- [TRECHO DO DOCUMENTO]:
•••
Desde setembro de 2020, a guerra do imperialismo contra a Síria assumeu uma nova característica, a de sanções violentíssimas. Naquele mês, o Acto de Proteção Civil Síria entrou em vigor, tendo sido assinado seis meses antes pelo então presidente dos EUA, Donald Trump, com o apoio da União Europeia. Ele instituiu sanções abrangentes contra o país árabe para ostensivamente punir o presidente Bashar Assad e seus associados políticos e pessoais. Uma vasta gama de bens e serviços em todos os campos imagináveis foi proibida de ser vendida a qualquer cidadão ou entidade síria.

Os termos da legislação deixam claro que impedir os esforços em curso para reconstruir a Síria, devastada por uma longa guerra de imperialista de uma década, e impedir o país de gerar renda externa com a venda de suas reservas de energia, era o principal objetivo. Uma passagem delineia abertamente “uma estratégia para dissuadir pessoas estrangeiras de celebrar contratos relacionados à reconstrução”. Indivíduos e empresas privadas em qualquer lugar do mundo que “conscientemente, direta ou indiretamente, [forneçam] serviços significativos de construção ou engenharia” à Síria estão em sérios apuros com as autoridades dos EUA.

O mesmo destino recai sobre aqueles que “conscientemente vendem ou [fornecem] bens, serviços, tecnologia, informações ou outro suporte significativo que facilite significativamente a manutenção ou expansão da produção doméstica de gás natural, petróleo ou produtos petrolíferos do Governo da Síria”. Na época, como agora, o exército dos EUA ocupava ilegalmente um terço do território sírio. Um mês antes de assinar essas sanções, o presidente Trump delineou sem rodeios por que as forças americanas estavam presentes no país: “Estamos segurando o petróleo, temos o petróleo, o petróleo está seguro, deixamos tropas para trás apenas por causa do petróleo.”

Teoricamente, o Acto de Proteção Civil Síria expirará cinco anos após sua implementação, ou seja, setembro de 2025 e, com isso, também as sanções associadas. No entanto, a Seção 401 da Lei estipula que as sanções só terminarão se seis requisitos estabelecidos forem cumpridos. Essas exigências são ousadas e amplas, essencialmente exigindo que os funcionários do governo sírio se ofereçam para serem processados por supostos crimes de guerra. Isso equivaleria à rendição, e à vitória da guerra pelos EUA.

Os termos das sanções do Acto de Proteção Civil Síria também são amplos. Após a aprovação da legislação, Joel Rayburn, então enviado especial dos EUA para a Síria, vangloriou-se da facilidade sem precedentes com que indivíduos e entidades podem ser penalizados e processados por violar sanções impostas ao país. Ele afirmou: “o Acto de Proteção Civil Síria abaixa a barra para nós. Não precisamos provar que uma empresa que está entrando para fazer um projeto de reconstrução na [Síria] está lidando diretamente com o regime Assad. Não precisamos ter as provas para comprovar essa ligação. Só precisamos ter as provas que comprovem que uma empresa ou indivíduo está investindo nesse setor.”
•••
- [ITENS ARMAZENADOS]:
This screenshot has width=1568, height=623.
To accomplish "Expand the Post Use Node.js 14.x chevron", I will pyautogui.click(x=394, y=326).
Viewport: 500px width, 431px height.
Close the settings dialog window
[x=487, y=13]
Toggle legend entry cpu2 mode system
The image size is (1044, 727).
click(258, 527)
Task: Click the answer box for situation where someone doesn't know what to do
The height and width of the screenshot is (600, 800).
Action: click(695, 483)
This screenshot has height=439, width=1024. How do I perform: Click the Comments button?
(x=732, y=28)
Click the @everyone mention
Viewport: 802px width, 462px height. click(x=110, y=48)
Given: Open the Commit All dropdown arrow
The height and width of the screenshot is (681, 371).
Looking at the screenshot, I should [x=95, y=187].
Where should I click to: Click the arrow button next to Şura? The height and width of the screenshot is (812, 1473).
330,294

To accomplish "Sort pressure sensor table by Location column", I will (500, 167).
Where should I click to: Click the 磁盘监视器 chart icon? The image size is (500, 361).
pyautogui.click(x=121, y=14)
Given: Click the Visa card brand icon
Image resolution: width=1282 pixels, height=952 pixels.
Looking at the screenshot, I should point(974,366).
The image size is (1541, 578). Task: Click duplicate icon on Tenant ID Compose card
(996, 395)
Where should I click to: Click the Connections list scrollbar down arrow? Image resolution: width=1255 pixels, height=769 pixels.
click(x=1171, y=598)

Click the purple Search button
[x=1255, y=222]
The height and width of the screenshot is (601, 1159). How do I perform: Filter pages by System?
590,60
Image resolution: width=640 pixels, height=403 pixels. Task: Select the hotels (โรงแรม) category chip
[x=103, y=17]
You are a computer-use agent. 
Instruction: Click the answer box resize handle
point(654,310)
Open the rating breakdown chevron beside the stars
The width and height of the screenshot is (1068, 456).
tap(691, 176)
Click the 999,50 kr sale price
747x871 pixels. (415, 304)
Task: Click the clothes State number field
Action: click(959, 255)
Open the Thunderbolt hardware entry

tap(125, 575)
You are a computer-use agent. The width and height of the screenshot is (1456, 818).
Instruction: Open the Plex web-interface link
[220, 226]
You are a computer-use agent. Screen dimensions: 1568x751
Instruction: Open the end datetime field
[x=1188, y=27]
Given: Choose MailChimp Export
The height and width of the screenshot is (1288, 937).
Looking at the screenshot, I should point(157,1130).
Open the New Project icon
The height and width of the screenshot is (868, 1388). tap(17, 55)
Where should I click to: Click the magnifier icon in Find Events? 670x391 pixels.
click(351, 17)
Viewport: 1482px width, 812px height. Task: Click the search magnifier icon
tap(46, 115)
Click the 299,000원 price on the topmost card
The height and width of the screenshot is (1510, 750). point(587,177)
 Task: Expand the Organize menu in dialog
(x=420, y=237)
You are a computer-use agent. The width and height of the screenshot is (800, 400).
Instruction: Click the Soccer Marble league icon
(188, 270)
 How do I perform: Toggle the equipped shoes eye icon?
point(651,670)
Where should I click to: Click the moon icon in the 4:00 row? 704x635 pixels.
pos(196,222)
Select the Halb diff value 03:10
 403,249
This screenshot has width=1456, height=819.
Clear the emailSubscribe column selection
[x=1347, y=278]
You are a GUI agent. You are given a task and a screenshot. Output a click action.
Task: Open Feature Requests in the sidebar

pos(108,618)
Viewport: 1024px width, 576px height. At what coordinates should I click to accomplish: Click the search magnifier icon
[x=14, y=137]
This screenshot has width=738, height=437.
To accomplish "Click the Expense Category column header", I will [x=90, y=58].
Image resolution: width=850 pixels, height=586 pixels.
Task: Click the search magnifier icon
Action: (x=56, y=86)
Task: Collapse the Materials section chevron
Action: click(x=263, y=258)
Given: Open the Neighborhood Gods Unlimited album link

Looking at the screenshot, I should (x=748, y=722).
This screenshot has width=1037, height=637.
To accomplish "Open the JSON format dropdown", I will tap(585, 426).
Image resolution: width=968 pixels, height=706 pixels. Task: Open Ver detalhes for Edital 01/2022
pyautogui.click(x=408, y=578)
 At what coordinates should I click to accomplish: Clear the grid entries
•••
- [INSTRUÇÃO A]:
Liste todas as pessoas mencionadas pelo nome no texto sobre as sanções contra a Síria.
- [INSTRUÇÃO B]:
Transcreva do texto sobre as sanções contra a Síria a parte entre "Teoricamente, o Acto" e "guerra pelos EUA.", inclusive.

- [SOLUÇÃO COMPLETA A]:
Donald Trump, Bashar Assad, Joel Rayburn

- [SOLUÇÃO COMPLETA B]:
Teoricamente, o Acto de Proteção Civil Síria expirará cinco anos após sua implementação, ou seja, setembro de 2025 e, com isso, também as sanções associadas. No entanto, a Seção 401 da Lei estipula que as sanções só terminarão se seis requisitos estabelecidos forem cumpridos. Essas exigências são ousadas e amplas, essencialmente exigindo que os funcionários do governo sírio se ofereçam para serem processados por supostos crimes de guerra. Isso equivaleria à rendição, e à vitória da guerra pelos EUA.